◆ **What is expected**
Collect each line of the records containing the string "below".

◆ **Data for the task**
- - - - -
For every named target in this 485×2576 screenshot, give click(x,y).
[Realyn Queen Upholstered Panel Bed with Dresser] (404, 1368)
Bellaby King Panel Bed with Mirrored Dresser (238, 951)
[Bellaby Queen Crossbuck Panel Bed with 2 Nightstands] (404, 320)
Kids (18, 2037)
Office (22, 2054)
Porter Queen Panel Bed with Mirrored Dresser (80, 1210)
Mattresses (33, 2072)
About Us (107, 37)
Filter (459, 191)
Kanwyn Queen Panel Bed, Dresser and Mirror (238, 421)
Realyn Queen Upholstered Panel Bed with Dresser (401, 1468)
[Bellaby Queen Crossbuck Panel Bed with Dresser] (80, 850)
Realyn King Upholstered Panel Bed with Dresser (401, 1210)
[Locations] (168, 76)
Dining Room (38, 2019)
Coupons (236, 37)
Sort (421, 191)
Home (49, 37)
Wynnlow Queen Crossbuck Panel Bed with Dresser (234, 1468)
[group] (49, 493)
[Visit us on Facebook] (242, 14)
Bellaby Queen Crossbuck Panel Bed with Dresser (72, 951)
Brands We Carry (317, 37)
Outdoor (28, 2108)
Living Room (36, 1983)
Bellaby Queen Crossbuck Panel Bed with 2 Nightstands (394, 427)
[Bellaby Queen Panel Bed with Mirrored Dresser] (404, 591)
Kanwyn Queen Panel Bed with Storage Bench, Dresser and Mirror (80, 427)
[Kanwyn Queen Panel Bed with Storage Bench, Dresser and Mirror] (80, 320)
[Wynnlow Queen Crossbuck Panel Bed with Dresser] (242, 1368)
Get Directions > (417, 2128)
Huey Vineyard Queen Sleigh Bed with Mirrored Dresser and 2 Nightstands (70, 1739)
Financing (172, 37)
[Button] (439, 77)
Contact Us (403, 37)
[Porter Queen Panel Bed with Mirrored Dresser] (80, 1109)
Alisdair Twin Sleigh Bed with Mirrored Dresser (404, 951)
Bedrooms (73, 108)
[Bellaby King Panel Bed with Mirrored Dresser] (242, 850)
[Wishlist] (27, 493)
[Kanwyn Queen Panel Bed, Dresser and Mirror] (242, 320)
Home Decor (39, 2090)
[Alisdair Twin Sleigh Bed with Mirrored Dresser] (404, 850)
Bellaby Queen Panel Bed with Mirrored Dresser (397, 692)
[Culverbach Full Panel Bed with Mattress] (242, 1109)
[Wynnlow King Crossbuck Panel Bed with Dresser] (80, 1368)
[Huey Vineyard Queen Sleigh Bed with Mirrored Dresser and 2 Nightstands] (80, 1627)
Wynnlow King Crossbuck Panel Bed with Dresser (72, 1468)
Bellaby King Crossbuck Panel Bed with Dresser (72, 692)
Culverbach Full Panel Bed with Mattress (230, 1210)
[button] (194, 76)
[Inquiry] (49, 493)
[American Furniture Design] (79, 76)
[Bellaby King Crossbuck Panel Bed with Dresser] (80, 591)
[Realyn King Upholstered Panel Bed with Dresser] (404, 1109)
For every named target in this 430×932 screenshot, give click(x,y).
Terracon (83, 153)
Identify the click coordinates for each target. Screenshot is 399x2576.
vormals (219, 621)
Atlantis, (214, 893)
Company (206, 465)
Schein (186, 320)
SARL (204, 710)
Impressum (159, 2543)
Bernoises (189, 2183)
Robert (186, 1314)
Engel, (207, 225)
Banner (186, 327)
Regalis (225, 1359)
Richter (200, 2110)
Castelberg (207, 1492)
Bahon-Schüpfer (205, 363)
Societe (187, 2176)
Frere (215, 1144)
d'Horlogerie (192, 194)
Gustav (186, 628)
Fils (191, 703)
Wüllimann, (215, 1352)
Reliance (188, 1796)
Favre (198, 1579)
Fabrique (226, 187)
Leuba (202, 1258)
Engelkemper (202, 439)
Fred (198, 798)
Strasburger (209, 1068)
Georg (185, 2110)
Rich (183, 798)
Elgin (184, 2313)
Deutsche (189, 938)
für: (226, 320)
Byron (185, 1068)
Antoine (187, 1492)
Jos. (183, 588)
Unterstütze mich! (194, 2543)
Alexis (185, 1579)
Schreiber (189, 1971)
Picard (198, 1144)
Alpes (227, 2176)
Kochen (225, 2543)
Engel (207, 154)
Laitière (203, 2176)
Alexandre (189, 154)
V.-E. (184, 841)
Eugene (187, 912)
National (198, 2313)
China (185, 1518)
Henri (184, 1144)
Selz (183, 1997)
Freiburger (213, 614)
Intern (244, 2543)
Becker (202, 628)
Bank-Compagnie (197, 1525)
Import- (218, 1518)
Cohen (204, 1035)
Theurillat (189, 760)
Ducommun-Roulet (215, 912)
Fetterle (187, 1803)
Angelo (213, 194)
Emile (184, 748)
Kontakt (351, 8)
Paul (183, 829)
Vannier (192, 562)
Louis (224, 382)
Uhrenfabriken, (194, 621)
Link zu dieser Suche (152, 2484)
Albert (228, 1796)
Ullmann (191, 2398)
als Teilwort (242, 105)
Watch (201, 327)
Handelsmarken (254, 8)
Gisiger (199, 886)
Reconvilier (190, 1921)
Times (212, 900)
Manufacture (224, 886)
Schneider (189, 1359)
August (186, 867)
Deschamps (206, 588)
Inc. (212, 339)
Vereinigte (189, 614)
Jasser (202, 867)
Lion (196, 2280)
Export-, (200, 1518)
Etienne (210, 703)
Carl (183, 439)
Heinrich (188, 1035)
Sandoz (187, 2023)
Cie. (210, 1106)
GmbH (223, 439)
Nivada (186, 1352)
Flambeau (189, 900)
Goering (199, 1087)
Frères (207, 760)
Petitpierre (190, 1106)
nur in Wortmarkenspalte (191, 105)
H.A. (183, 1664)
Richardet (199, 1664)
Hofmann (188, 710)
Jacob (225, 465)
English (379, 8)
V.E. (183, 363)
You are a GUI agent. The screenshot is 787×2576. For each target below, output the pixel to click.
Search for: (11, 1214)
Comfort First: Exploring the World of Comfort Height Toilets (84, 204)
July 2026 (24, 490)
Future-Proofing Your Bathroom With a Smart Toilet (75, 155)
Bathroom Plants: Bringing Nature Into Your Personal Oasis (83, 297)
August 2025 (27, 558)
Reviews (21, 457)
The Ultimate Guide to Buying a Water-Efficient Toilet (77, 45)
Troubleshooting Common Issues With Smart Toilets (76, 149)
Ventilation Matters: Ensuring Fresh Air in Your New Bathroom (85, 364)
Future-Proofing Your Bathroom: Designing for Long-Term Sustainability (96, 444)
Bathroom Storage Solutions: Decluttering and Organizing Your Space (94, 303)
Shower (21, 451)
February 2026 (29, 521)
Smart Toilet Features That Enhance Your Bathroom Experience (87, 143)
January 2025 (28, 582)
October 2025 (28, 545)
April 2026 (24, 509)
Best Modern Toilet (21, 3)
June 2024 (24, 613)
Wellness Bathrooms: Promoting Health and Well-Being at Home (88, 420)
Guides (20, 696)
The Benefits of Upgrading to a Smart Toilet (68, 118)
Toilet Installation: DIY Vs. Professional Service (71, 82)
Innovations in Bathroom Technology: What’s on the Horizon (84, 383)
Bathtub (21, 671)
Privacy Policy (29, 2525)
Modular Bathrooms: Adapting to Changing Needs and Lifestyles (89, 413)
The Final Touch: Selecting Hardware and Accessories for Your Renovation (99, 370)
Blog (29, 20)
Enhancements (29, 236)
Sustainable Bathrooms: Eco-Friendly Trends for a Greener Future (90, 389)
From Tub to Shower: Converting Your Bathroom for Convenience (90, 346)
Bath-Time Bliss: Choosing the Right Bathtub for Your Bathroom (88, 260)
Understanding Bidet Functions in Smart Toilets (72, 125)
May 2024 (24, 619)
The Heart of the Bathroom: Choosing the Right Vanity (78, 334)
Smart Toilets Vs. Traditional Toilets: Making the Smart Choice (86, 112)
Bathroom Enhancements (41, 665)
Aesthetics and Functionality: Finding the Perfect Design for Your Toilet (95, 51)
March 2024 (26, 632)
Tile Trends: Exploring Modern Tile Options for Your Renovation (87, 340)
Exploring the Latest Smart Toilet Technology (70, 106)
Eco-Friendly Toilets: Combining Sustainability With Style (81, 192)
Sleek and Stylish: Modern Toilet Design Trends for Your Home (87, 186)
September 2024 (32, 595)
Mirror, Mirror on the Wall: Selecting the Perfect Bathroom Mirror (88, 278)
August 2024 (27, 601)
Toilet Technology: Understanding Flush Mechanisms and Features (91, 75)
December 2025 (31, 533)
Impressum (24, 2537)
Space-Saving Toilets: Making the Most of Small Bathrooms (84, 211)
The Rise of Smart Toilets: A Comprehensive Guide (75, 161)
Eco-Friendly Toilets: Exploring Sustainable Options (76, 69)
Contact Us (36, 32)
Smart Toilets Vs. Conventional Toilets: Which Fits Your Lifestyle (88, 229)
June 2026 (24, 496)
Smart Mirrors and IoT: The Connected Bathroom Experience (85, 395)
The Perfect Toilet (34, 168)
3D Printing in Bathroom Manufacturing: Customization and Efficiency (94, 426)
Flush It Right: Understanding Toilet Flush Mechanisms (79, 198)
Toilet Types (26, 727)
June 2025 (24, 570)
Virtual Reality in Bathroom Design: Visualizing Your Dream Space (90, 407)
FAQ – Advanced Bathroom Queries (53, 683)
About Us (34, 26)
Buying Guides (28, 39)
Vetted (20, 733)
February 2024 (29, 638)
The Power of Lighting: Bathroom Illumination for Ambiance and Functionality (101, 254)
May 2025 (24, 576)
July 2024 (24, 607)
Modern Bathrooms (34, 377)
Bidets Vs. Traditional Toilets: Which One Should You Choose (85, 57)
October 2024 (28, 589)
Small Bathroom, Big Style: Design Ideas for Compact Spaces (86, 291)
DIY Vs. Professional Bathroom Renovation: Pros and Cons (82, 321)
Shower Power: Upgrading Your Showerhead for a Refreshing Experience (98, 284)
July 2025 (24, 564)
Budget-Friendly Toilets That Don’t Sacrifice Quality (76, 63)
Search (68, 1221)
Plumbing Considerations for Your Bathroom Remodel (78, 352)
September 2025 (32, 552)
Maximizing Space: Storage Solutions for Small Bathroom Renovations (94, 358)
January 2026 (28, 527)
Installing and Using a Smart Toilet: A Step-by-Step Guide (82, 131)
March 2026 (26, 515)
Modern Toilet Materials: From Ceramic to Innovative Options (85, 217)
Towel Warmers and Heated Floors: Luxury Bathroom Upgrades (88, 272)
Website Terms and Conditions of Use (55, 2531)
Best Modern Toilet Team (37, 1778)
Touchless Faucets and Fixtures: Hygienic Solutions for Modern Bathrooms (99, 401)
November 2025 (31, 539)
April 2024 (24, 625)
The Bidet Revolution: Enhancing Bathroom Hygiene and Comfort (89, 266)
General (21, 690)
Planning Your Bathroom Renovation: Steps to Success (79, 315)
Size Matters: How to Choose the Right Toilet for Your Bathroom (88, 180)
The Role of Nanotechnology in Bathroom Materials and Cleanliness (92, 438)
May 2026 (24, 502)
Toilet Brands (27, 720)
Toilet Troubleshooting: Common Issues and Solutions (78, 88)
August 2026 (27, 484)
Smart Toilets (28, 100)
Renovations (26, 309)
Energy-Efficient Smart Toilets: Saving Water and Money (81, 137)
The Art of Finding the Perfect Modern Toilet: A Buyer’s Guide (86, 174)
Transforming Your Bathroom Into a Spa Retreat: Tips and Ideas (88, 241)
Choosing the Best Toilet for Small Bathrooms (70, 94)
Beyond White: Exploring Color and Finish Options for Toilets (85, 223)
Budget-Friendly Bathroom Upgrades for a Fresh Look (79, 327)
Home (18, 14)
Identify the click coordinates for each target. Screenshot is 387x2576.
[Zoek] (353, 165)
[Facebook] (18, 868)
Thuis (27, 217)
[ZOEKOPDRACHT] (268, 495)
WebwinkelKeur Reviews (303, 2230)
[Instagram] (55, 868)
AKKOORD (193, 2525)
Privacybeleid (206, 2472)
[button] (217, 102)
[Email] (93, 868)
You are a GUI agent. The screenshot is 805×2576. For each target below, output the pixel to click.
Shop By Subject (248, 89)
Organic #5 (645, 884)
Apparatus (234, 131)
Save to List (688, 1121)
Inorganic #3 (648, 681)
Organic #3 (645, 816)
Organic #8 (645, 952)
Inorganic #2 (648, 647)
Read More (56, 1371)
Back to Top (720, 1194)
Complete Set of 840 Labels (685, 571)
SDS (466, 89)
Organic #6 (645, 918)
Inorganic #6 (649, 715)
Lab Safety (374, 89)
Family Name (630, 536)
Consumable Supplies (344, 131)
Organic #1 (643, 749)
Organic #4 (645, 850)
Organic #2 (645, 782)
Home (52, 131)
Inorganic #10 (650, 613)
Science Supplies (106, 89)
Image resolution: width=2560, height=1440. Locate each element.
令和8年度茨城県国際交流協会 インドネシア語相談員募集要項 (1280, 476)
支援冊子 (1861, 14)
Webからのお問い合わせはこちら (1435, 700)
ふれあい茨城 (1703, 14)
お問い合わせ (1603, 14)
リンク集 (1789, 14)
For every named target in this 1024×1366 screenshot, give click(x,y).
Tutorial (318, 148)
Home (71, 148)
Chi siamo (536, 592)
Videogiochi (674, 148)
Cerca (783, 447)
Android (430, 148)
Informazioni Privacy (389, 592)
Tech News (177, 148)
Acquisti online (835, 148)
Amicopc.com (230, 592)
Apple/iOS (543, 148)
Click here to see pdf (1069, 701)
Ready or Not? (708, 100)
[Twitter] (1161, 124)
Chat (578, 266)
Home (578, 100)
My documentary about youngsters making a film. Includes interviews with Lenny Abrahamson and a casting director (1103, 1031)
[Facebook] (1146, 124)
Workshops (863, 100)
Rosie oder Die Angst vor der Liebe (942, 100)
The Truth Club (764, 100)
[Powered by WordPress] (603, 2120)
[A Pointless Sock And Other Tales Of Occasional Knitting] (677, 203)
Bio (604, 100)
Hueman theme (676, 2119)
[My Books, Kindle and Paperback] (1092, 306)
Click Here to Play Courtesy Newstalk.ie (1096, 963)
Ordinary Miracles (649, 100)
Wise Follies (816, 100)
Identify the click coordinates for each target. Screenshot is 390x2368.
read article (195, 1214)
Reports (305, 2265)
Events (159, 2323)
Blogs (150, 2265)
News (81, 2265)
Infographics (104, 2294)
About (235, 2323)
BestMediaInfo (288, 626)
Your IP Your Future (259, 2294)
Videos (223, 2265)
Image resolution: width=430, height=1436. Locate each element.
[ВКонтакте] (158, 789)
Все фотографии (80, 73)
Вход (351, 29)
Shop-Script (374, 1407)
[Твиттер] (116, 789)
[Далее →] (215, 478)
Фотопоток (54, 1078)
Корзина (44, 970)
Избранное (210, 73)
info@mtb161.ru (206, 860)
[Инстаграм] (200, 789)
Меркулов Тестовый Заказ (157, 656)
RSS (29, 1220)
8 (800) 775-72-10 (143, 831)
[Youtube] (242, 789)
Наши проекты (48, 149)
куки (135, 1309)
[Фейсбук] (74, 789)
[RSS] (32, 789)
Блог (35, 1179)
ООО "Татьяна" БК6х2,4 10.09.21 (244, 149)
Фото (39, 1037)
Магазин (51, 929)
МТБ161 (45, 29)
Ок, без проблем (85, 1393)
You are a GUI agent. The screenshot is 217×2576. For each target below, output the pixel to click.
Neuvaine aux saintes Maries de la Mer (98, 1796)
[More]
- - - - -
◆ **Reply**
You are a GUI agent. The screenshot is 787×2576. For each target below, output the pixel to click.
You are a GUI agent. The screenshot is 805×2576. For each target below, output the pixel to click.
You are a GUI agent. The screenshot is 217×2576. For each target below, output the pixel to click.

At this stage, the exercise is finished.